To make it seem more reasonable, think about discrete distributions with more and more values. I'm going to draw a histogram of a Binomial(n,1/2) distribution rescaled to mean 0 and unit variance for different values of $n$. The Binomial(n,1/2) distribution has no issues -- it's got a probability mass function on the $(n+1)$ poissible values. And there's no problem drawing a histogram of it.

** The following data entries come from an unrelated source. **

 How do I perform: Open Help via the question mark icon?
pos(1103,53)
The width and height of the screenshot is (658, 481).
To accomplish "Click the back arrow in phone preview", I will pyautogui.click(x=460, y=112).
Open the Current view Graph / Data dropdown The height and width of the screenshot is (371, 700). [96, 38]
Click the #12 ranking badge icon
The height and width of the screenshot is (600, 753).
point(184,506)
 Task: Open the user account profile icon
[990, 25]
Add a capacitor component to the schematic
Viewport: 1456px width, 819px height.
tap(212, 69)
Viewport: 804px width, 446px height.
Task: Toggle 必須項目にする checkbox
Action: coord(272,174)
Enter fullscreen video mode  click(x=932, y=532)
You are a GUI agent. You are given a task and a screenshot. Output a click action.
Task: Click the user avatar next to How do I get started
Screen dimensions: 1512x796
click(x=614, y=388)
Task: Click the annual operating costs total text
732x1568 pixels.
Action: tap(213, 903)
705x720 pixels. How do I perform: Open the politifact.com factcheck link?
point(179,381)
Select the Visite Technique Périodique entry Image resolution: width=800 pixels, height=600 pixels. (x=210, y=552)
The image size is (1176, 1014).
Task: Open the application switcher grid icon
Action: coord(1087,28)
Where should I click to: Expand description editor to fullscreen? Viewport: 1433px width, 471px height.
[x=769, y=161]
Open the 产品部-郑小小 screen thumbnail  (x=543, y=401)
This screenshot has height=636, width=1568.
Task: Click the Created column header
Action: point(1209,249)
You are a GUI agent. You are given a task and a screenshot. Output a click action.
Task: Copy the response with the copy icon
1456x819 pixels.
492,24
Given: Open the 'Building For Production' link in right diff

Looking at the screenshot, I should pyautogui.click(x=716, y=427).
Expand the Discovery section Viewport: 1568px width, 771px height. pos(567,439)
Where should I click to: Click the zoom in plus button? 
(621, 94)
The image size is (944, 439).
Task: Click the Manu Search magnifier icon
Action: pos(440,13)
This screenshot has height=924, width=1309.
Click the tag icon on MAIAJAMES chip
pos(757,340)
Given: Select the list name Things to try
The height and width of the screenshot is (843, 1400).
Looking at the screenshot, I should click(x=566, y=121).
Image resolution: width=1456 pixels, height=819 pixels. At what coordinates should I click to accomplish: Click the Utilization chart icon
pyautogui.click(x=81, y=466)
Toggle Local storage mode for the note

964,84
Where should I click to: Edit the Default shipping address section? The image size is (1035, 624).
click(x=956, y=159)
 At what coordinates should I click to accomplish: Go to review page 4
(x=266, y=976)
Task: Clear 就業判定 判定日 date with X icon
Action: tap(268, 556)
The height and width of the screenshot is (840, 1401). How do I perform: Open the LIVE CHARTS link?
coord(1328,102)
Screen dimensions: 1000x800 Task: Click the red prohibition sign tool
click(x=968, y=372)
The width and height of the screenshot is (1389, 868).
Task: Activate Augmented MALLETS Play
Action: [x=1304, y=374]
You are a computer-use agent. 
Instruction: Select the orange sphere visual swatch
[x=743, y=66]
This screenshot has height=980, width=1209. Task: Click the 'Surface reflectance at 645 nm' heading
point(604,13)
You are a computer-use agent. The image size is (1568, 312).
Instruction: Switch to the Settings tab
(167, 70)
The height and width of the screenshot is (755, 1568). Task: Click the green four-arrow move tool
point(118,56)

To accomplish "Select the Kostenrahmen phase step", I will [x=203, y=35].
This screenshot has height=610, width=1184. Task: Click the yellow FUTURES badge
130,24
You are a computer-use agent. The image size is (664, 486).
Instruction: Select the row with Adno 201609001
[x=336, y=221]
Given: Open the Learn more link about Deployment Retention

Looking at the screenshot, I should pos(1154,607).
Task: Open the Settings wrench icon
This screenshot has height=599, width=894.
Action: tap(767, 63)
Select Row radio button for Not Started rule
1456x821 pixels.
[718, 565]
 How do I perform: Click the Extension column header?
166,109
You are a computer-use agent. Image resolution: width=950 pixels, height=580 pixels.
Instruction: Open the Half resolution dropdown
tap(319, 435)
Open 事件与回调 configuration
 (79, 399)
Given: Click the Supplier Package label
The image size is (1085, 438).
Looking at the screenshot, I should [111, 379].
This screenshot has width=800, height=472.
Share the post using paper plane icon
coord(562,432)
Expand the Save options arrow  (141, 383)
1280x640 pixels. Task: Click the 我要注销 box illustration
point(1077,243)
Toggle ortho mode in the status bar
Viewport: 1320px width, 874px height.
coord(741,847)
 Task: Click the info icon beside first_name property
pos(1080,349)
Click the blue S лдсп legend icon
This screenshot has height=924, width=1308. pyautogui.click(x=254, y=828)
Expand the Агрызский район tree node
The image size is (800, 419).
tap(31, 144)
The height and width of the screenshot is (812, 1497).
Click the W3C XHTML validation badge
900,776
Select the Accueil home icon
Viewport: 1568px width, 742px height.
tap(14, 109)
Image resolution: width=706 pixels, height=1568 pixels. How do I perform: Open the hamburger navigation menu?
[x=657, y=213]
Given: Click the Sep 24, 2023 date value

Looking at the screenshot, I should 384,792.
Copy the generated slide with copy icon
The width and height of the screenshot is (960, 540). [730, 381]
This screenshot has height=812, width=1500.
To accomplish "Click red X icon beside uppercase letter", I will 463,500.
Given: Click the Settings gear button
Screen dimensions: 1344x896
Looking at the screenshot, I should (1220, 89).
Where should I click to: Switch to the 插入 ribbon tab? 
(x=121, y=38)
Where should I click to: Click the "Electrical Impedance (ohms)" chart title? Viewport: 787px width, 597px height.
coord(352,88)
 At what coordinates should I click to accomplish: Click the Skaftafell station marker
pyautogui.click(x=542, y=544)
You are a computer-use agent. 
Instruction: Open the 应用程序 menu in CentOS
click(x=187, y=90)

There's a purple curve drawn on top of each histogram, with a shape that's probably familiar -- it's the standard Normal density function. Here's the code
x<-(rbinom(10000,n,.5)-(n/2))*sqrt(4/n)
hist(x,breaks=5+sqrt(n), prob=TRUE,main=paste("n =", n))
curve(dnorm(x),add=TRUE,col="purple")
The histogram (which, again, is based on a perfectly well-defined discrete random variable) is getting closer and closer to the purple line. It should make sense that as $n$ gets even bigger the histogram would get even closer to the line (with narrower bins, more data, etc as required). So the Normal density function is like a continuous histogram. The height at each point, like the height of a histogram, isn't the absolute amount of probability at that value, it's the amount of probability per unit of $x$. If $x$ is measured in metres, it's the probability per metre -- so that if you take a bin of width $M$ metres and the height is $h$, the probability of being in that bin is $M\times h$. Only, when everything is continuous and there aren't any distinguishable bins, $h$ is different for every $x$. You have to do the area with calculus and the probability of being between $x$ and $x+M$ is $\int_x^{x+m} h(x)\,dx$.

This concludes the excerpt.